• [What the exercise asks]: Copy word for word the stretch of entries from the line containing "You are a computer-use agent. Image" through the end of the entries.
__________________________________________________
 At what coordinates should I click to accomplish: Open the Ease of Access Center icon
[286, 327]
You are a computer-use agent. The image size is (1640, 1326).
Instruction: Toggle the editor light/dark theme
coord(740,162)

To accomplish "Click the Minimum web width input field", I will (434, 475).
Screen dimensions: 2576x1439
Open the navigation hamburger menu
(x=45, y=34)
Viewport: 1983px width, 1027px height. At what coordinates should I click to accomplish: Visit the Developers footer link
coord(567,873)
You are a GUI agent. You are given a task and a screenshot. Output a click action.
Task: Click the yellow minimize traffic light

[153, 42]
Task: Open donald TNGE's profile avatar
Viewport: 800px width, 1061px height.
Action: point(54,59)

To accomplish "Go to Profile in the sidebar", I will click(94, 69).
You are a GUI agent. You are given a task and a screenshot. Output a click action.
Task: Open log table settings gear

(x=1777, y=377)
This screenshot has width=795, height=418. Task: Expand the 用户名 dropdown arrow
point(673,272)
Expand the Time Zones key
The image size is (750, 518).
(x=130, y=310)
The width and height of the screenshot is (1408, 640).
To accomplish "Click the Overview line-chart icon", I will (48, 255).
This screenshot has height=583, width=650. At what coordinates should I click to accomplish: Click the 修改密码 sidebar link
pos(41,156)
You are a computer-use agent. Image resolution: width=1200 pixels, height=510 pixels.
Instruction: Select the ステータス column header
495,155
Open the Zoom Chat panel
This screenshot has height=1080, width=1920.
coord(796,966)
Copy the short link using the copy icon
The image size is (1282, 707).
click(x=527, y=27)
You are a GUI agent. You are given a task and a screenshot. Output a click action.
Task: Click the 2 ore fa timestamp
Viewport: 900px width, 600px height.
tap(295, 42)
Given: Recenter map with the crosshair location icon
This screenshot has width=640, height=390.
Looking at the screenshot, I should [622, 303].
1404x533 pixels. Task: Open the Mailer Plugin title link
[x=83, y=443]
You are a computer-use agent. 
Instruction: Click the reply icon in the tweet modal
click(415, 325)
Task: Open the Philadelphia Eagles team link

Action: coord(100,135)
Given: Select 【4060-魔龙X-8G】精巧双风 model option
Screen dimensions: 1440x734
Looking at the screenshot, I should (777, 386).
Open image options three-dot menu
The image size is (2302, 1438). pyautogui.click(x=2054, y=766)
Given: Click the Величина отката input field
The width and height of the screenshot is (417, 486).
__________________________________________________
• [Output for this exercise]:
You are a computer-use agent. Image resolution: width=1200 pixels, height=510 pixels.
Instruction: Select the ステータス column header
495,155
Open the Zoom Chat panel
This screenshot has height=1080, width=1920.
coord(796,966)
Copy the short link using the copy icon
The image size is (1282, 707).
click(x=527, y=27)
You are a GUI agent. You are given a task and a screenshot. Output a click action.
Task: Click the 2 ore fa timestamp
Viewport: 900px width, 600px height.
tap(295, 42)
Given: Recenter map with the crosshair location icon
This screenshot has width=640, height=390.
Looking at the screenshot, I should [622, 303].
1404x533 pixels. Task: Open the Mailer Plugin title link
[x=83, y=443]
You are a computer-use agent. 
Instruction: Click the reply icon in the tweet modal
click(415, 325)
Task: Open the Philadelphia Eagles team link

Action: coord(100,135)
Given: Select 【4060-魔龙X-8G】精巧双风 model option
Screen dimensions: 1440x734
Looking at the screenshot, I should (777, 386).
Open image options three-dot menu
The image size is (2302, 1438). pyautogui.click(x=2054, y=766)
Given: Click the Величина отката input field
The width and height of the screenshot is (417, 486).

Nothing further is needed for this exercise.